Türkiye bir deprem ülkesi, deprem gerçeği var, aşağı yukarı ülkemizin tamamı neredeyse deprem bölgesi ve çok önemli büyükşehirlerimiz deprem riskiyle karşı karşıya; İstanbul, İzmir, ne bileyim, Hatay, Adıyaman, Malatya, buralarda deprem olacak, buna hazırlanmamız lazım. Burada, zarar azaltma, risk azaltma dediğimiz yatırımlar, faaliyetler çok büyük önem arz ediyor. Özellikle, İstanbul, İzmir'i ele alırsak Türkiye ekonomisinin büyük bir parçasını oluşturuyor. Burada olacak bir deprem Türkiye ekonomisine çok büyük bir darbe vuracak. Bunu, depremi önlememiz mümkün değil ama yapacağımız yatırımlarla, risk azaltma yatırımlarıyla, zamanında vereceğimiz paralarla onun kat kat karşılığını alacağız. Bu konuda gerçekten, Bakanlığımız büyük bir gayret, faaliyet içinde. Risk bölgeleri belirlendi, işte belediyelerle, TOKİ'yle, Bakanlıkla protokoller imzalandı, birtakım faaliyetler devam ediyor. Ama, burada, Sayın Bakanım, Türkiye fotoğrafı nedir, çok konuşulmadı bu yani değişik konulara değinildi ama yani fotoğraf nedir, bizim ne yapmamız lazım, ne yaptık, ne yapıyoruz, ne yapacağız, burada süreç nasıl çalışıyor, takvim nasıl çalışıyor; bunu biraz açıklamanızda fayda var diye düşünüyorum.

Bir de benden önceki konuşmacılar bu şehirde komşuluk ilişkilerine değindiler, bu konu da çok önemli.

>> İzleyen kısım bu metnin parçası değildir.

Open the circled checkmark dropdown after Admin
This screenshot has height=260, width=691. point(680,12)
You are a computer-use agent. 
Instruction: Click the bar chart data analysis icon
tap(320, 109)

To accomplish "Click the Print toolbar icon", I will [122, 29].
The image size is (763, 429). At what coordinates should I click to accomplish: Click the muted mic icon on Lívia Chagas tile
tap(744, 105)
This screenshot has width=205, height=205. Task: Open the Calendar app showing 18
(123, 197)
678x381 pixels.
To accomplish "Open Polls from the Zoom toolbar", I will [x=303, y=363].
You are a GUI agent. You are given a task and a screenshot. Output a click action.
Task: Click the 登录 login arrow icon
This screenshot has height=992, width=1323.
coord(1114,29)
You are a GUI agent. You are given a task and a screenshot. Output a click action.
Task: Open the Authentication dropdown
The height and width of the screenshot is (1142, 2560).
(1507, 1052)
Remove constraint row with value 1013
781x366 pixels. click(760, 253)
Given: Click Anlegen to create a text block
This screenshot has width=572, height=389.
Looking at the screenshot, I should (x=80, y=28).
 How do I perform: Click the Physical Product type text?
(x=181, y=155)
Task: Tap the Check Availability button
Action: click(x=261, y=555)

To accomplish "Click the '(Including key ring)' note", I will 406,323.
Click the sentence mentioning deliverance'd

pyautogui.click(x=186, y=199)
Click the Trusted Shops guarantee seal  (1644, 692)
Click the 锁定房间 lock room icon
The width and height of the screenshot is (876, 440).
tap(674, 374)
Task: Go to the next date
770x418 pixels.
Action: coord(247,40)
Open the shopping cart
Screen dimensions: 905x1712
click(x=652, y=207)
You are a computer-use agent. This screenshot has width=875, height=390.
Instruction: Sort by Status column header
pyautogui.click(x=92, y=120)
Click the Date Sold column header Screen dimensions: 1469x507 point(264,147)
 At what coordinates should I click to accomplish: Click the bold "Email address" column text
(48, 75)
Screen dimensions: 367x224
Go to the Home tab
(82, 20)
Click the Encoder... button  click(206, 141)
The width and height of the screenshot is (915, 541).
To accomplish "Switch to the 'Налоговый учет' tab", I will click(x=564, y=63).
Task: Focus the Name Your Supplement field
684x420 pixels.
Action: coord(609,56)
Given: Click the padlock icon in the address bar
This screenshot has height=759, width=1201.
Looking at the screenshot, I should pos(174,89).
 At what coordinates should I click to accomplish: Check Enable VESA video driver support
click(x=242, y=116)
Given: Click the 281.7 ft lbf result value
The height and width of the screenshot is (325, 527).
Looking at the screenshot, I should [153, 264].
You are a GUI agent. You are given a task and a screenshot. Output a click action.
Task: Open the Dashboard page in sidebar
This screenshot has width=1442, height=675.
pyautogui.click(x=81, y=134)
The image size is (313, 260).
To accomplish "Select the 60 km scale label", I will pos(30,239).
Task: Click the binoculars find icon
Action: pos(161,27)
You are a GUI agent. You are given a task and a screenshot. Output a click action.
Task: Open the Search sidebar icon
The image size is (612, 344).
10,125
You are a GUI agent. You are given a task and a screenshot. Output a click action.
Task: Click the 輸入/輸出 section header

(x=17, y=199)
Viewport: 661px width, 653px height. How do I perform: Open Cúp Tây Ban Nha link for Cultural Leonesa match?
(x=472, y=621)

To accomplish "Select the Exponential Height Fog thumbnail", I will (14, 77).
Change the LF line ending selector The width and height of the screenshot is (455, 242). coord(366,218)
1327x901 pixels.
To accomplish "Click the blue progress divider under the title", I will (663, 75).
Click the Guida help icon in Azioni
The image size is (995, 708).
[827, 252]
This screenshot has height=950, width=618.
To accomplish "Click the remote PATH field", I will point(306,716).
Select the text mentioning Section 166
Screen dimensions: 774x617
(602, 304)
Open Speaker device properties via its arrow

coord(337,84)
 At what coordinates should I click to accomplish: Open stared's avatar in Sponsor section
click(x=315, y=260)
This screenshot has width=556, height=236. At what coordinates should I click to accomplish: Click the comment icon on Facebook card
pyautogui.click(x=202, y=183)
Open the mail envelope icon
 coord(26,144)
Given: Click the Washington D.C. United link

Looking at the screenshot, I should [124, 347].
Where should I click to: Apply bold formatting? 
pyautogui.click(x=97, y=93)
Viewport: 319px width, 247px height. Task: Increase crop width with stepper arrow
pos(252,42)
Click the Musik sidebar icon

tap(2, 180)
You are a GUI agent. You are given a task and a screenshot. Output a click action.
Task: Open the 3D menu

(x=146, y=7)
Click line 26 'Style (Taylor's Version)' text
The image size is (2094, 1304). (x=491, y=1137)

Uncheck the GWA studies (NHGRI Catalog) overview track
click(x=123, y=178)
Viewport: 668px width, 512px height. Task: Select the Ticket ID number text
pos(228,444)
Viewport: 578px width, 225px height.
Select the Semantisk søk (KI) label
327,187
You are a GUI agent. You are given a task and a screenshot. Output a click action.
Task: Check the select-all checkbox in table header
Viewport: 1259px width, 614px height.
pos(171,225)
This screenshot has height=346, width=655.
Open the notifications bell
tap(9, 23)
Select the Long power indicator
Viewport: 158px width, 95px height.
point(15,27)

Ben, kendimden örnek vereyim: 52 daireli bir blokta oturuyorum, kendi katımda 4 daire var, bu 4 dairenin 3'ünü, işte benden hariç 3 aileyi tanıyorum ama gerisini tanımıyorum, bilmiyorum ancak asansörde selamlaşıyoruz, kim olduğunu bilmiyorum; böyle bir durum söz konusu.

Şimdi, 1995 Kobe depreminde Japonlar bunu yaşamışlar. Büyükşehirde, Kobe merkezde büyük katlı, çok katlı binalarda yaşayan insanlar komşularını tanımıyorlar. Yani, karşı binada ya da karşı dairede oturan insan ihtiyar mı, yardıma ihtiyacı var mı, özürlü mü, çocuk mu, kurtarılması gereken kimse var mı bilmiyorlar; deprem olduğunda bu arama-kurtarma faaliyetlerine hiçbir katkıları olmamış. Fakat, görmüşler ki taşrada, kırsal kesimde, köylerde yaşayan insanlar çok kısa bir sürede arama, tarama, kurtarma faaliyetlerini yapıp herkes komşusunu kurtarmış çünkü biliyor komşusunun kim olduğunu, nasıl olduğunu; herkes çok kısa bir zamanda bu yaralıları enkazlardan çıkarmış.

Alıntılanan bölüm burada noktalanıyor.